Week 1: Smaller and Smaller Circles
I’m starting the month with murdered children and crime-fighting priests.
Smaller and Smaller Circles is about two Jesuit priests trying to stop a serial killer who murders children and dumps them in Payatas. I bought this book last year and I haven’t read it yet. (Boo!)
The award-winning book is regaining traction because of a movie adaptation set to be released this year.
Week 2: Fantastic Beasts and Where to Find Them
While every other 5th-grader was busy reading Harry Potter, I was…not. Weird, I know.
I’ve only read all the books when I was a wee age of 22. It’s a good thing all the other Potterheads grew up to be…just bigger kids.
In the spirit of being late for all the Harry Potter things, I’m only reading this now, almost a year after the movie came out.
Week 3: Ideas into Words: Mastering the Craft of Science Writing
Every month, we should make room for the boring stuff, like honing our skills to advance our careers. I’ve always wanted to be a science writer, looking up to Ed Yong, Carl Zimmerman, Carl Sagan, and Bill Nye. I’ve just now realized that they’re all guys. I’ll work on diversifying that later.
This month, I’ll be re-reading Ideas into Words. In part because I have a science writing subject this semester and in part because I read it years ago and wrote a whole lot of nothing.
Week 4: My Friends in the Barrios
The late senator Juan Flavier is my favorite Philippine politician. I never thought I’d have one of those, but here we are.
Flavier was a doctor and author who served the government as a health secretary and senator.
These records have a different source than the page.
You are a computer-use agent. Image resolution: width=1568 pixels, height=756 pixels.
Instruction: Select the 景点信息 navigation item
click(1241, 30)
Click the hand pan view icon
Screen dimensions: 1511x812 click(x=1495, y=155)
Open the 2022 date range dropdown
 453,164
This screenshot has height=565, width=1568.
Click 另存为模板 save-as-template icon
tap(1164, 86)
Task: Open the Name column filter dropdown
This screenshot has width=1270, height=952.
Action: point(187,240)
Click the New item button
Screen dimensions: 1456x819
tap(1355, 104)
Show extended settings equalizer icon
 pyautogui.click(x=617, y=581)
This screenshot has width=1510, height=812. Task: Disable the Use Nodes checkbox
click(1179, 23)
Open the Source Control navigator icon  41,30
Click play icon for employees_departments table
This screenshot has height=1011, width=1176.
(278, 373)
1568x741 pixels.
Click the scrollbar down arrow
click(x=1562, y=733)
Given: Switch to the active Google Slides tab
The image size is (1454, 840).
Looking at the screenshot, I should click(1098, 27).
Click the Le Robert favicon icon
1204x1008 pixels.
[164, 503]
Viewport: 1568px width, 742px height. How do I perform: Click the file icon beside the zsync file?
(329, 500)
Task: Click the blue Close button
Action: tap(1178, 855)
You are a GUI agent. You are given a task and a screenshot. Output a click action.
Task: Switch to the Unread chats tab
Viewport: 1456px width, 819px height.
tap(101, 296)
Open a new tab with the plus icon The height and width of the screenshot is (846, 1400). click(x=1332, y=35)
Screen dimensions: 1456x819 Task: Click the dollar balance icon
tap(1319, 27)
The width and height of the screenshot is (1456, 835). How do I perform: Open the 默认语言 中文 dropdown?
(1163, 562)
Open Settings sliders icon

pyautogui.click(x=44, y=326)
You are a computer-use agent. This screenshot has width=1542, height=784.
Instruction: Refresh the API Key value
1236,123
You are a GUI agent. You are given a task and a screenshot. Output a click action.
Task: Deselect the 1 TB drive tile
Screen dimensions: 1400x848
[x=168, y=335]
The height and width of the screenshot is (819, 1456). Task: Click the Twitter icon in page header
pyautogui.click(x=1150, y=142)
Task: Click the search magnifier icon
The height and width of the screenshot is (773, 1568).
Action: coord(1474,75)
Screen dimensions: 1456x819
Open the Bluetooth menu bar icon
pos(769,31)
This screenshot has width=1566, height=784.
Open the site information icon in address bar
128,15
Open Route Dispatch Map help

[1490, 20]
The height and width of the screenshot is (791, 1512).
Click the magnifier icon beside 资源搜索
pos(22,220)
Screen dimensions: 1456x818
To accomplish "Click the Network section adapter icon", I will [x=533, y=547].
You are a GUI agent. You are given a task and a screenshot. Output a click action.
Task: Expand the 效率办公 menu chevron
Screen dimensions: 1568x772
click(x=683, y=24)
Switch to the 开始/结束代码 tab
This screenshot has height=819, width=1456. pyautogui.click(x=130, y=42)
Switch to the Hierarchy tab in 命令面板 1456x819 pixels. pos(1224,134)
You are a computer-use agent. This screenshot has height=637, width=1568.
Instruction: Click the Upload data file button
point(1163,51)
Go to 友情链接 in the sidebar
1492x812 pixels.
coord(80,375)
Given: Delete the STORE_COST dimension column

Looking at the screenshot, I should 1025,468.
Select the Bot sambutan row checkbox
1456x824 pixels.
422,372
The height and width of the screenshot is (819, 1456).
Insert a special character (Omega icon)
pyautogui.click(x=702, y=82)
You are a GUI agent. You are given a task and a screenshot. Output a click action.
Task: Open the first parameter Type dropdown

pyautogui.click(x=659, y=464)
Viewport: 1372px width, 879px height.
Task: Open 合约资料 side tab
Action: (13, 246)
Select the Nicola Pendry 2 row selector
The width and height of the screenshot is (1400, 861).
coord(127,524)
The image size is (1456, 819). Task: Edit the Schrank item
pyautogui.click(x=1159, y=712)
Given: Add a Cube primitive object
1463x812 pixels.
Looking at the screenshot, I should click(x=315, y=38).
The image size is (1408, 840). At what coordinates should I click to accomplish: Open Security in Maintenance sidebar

In My Friends in the Barrios, Flavier tells funny (but never condescending) stories about the people he met when he was a doctor to the barrios.
Week 5: Field Guide to Human-Centered Design
From the introduction:
“Embracing human-centered design means believing that all problems, even the seemingly intractable ones like poverty, gender equality, and clean water, are solvable. Moreover, it means believing that the people who face those problems every day are the ones who hold the key to their answer.”
Isn’t that beautiful? This book can be downloaded from IDEO.org if you want to read it too.